Texte de la page

De même, le Tribunal administratif n'a pas davantage porté atteinte au droit
d'être entendu du recourant en ne permettant pas à son avocat de compléter
son recours. Selon le texte clair de l'art. 65 al. 3 LPA gen., une telle
possibilité n'est accordée que si le recours répond aux exigences de forme
minimales posées à l'art. 65 al. 1 et 2 LPA gen. Tel n'était pas le cas de
l'acte déposé le 18 novembre 2003, qui ne comportait ni motivation ni
conclusions. Il n'est par ailleurs nullement formaliste à l'excès de
n'octroyer la possibilité de compléter le recours que si celui-ci contient un
début de motivation. Cette condition est d'ailleurs conforme à la pratique du
Tribunal fédéral développée en application de l'art. 93 al. 2 OJ, qui
n'autorise le recourant à déposer un mémoire complétif que dans le cas où la
motivation de la décision attaquée apparaît la première fois dans la réponse
au recours de l'autorité intimée; toute autre interprétation aurait pour
effet de prolonger le délai de recours légal, au gré du recourant, ce qui
n'est pas admissible (ATF 119 Ia 123 consid. 3d in fine p. 131; 118 Ia 305
consid. 1c p. 308).
Le recourant reproche au Tribunal administratif d'avoir appliqué avec une
rigueur excessive les règles de forme posées à l'art. 65 al. 1 et 2 LPA gen.
Il perd toutefois de vue que les exigences liées à la motivation du recours
valent en principe aussi lorsque celui-ci est intenté par un particulier qui
ne dispose pas d'une formation juridique; certes, dans l'application faite de
l'art. 90 al. 1 let. b OJ, dont le texte s'apparente à celui de l'art. 65 LPA
gen., le Tribunal fédéral admet que ces exigences puissent être assouplies en
pareil cas, pour autant que l'atteinte à un droit ou à un principe
constitutionnel se déduise de la motivation, même brève et maladroite, de
l'acte de recours (ATF 115 Ia 12 consid. 2b p. 14). En revanche, il n'entre
pas en matière lorsque, comme en l'espèce, l'acte de recours ne contient
aucune motivation ou conclusion, la seule volonté de recourir étant à cet
égard insuffisante.
L'irrecevabilité sanctionnant le recours qui ne comporte ni motivation ni
conclusions ne consacre aucun formalisme excessif, s'agissant d'éléments
indispensables pour que l'autorité de recours puisse savoir ce que le
recourant reproche à la décision attaquée et ce qu'il veut (cf. Jean-François
Egli, La protection de la bonne foi dans le procès, quelques applications
dans la jurisprudence, in Juridiction constitutionnelle et Juridiction
administrative, Recueil de travaux publié sous l'égide de la Ire Cour de
droit public du Tribunal fédéral suisse, Zurich 1992, p. 233/234). Bien
qu'aisément reconnaissables, les vices de forme entachant l'acte de recours
du 18 décembre 2003 ne pouvaient pas être redressés à temps, dès lors que le
recourant a déposé son mémoire le dernier jour du délai de trente jours fixé
à l'art. 63 al. 1 let. a LPA gen.; partant, l'on ne saurait reprocher au
Tribunal administratif de ne pas lui avoir retourné l'acte pour le compléter
(ATF 125 I 166 consid. 3a p. 170). Pour le surplus, le recourant ne prétend
pas qu'un bref délai aurait dû lui être imparti pour corriger les
irrégularités altérant son mémoire de recours, en vertu de l'art. 65 al. 2 in
fine LPA gen. L'octroi d'un tel délai suppose que l'acte de recours ait été
affecté d'un vice de forme réparable, ce qui n'est pas le cas d'un mémoire de
recours dépourvu de toutes conclusions selon le texte clair de l'art. 65 al.

Extraits du matériel
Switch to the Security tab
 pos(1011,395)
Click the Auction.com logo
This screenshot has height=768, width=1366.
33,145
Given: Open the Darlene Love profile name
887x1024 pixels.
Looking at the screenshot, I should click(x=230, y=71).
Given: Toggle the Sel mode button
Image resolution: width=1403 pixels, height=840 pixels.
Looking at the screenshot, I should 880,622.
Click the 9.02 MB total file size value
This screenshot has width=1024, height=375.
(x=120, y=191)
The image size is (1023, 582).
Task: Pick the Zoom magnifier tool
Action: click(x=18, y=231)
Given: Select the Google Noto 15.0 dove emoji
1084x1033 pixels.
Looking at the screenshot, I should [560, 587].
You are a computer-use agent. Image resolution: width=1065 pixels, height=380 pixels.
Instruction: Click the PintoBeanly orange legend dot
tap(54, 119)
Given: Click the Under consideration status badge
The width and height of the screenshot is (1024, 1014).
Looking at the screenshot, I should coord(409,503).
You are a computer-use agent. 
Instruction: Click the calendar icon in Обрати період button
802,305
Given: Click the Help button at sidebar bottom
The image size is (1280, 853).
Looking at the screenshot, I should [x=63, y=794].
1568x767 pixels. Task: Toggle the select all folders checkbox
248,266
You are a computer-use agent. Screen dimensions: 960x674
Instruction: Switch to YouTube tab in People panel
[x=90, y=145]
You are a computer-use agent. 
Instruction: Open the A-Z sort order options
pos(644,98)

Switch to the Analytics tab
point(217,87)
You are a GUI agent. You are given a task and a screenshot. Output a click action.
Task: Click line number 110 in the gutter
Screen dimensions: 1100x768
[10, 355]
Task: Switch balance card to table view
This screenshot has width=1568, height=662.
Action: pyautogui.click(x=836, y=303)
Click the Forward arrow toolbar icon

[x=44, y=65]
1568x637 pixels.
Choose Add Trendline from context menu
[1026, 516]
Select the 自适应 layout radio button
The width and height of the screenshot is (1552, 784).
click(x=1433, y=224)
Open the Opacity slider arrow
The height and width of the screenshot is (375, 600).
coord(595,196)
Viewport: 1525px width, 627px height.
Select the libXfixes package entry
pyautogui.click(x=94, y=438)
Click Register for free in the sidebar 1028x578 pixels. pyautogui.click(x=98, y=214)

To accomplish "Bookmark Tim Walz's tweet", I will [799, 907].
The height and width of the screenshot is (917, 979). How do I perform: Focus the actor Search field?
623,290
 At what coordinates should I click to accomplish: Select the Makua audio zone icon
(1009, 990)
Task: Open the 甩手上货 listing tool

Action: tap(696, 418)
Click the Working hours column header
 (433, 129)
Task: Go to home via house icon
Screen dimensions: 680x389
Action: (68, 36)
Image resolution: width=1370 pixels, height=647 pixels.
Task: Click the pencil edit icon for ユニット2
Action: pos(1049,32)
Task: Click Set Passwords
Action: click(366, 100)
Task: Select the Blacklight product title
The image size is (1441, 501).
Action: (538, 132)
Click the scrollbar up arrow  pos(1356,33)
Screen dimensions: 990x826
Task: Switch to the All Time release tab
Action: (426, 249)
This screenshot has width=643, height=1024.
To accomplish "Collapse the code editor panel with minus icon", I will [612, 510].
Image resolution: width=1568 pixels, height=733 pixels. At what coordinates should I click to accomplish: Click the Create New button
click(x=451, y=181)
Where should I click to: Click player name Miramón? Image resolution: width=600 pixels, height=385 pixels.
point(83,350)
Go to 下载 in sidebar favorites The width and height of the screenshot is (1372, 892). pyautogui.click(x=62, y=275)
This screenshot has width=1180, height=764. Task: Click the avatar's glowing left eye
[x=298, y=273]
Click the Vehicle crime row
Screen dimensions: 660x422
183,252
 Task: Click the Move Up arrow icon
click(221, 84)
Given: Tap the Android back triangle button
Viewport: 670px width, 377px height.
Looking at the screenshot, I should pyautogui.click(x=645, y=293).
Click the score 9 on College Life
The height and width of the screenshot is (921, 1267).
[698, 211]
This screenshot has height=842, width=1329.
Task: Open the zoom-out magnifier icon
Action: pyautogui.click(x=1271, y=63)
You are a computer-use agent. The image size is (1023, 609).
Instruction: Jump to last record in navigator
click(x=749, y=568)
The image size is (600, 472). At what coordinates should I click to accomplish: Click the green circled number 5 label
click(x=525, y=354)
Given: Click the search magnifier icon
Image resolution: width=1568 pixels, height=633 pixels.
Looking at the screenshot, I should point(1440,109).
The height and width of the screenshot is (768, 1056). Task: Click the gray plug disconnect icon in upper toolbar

Consignes de l'exercice
1. Recopiez sans aucune modification le passage de l'extrait d'arrêt sur la recevabilité du recours qui commence par les mots contenant « Il perd toutefois » et se termine par « égard insuffisante. ».
2. D'après l'extrait d'arrêt sur la recevabilité du recours, quel délai l'art. 63 al. 1 let. a LPA gen. fixe-t-il pour déposer le recours ?
3. Poursuivez la rédaction de l'extrait d'arrêt sur la recevabilité du recours à partir de l'endroit où il s'interrompt.

Réponses par consigne
1.
Il perd toutefois de vue que les exigences liées à la motivation du recours
valent en principe aussi lorsque celui-ci est intenté par un particulier qui
ne dispose pas d'une formation juridique; certes, dans l'application faite de
l'art. 90 al. 1 let. b OJ, dont le texte s'apparente à celui de l'art. 65 LPA
gen., le Tribunal fédéral admet que ces exigences puissent être assouplies en
pareil cas, pour autant que l'atteinte à un droit ou à un principe
constitutionnel se déduise de la motivation, même brève et maladroite, de
l'acte de recours (ATF 115 Ia 12 consid. 2b p. 14). En revanche, il n'entre
pas en matière lorsque, comme en l'espèce, l'acte de recours ne contient
aucune motivation ou conclusion, la seule volonté de recourir étant à cet
égard insuffisante.

2. Un délai de trente jours.

3.
1 LPA gen. Pareille mesure ne s'imposait pas davantage en vertu de l'art. 29
al. 2 Cst. ou de l'interdiction du formalisme excessif déduit de l'art. 29
al. 1 Cst. Certes, l'absence de toute motivation ou de conclusion peut être
réparée dans le cadre d'un recours administratif; tel n'est pas le cas en
revanche pour le recours en réforme et le recours de droit administratif (ATF
112 Ib 634 consid. 2a et b p. 635; voir aussi arrêt P.3255/1985 du 13
décembre 1985, reproduit à la SJ 1986 p. 335). L'octroi d'un bref délai pour
régulariser un mémoire de recours non motivé et dépourvu de toutes
conclusions ne s'impose donc pas comme un principe général du droit (cf.
arrêt 1P.661/1995 du 3 mai 1996, consid. 3b paru à la ZBl 98/1997 p. 311).
Enfin, s'il n'est pas nécessaire du point de vue de l'art. 29 al. 2 Cst.
d'accorder systématiquement au plaideur qui a déposé un recours non motivé un
bref délai pour remédier à son omission, la sanction de l'irrecevabilité
serait excessive si l'intéressé s'est trouvé sans sa faute dans
l'impossibilité d'agir à temps, même en l'absence de norme cantonale sur ce
point (ATF 125 V 262 consid. 5d p. 26; 117 Ia 297 consid. 3c p. 301; cf. art.
16 al. 3 LPA gen., s'agissant de la restitution non pas du délai de recours,
mais d'un délai imparti par l'autorité; arrêt P.1120/1987 du 5 novembre 1987,
consid. 1c paru à la SJ 1988 p. 97). Or, si le recourant a effectivement
demandé la restitution du délai de recours, il n'établit cependant pas s'être
trouvé sans sa faute dans l'impossibilité d'agir en temps utile; le seul fait
qu'il ait consulté un avocat le dernier jour du délai de recours ne constitue
en effet pas un empêchement excusable propre à justifier la restitution du
délai de recours.
En définitive, la sanction de l'irrecevabilité du recours formé devant le
Tribunal administratif ne viole pas le droit d'être entendu du recourant et
ne procède pas d'un formalisme excessif.

3.
Manifestement mal fondé, le recours doit être rejeté, dans la mesure où il
est recevable, selon la procédure simplifiée prévue à l'art. 36a OJ, aux
frais du recourant, qui succombe (art. 156 al. 1 OJ). Il n'y a pas lieu
d'allouer de dépens (art. 159 al. 1 OJ).

Par ces motifs, vu l'art. 36a OJ, le Tribunal fédéral prononce:

1.
Le recours, traité comme recours de droit administratif, est rejeté dans la
mesure où il est recevable.

2.
Un émolument judiciaire de 1'000 fr. est mis à la charge du recourant.

3.
Le présent arrêt est communiqué en copie au mandataire du recourant, ainsi
qu'au Service des automobiles et de la navigation et au Tribunal
administratif du canton de Genève.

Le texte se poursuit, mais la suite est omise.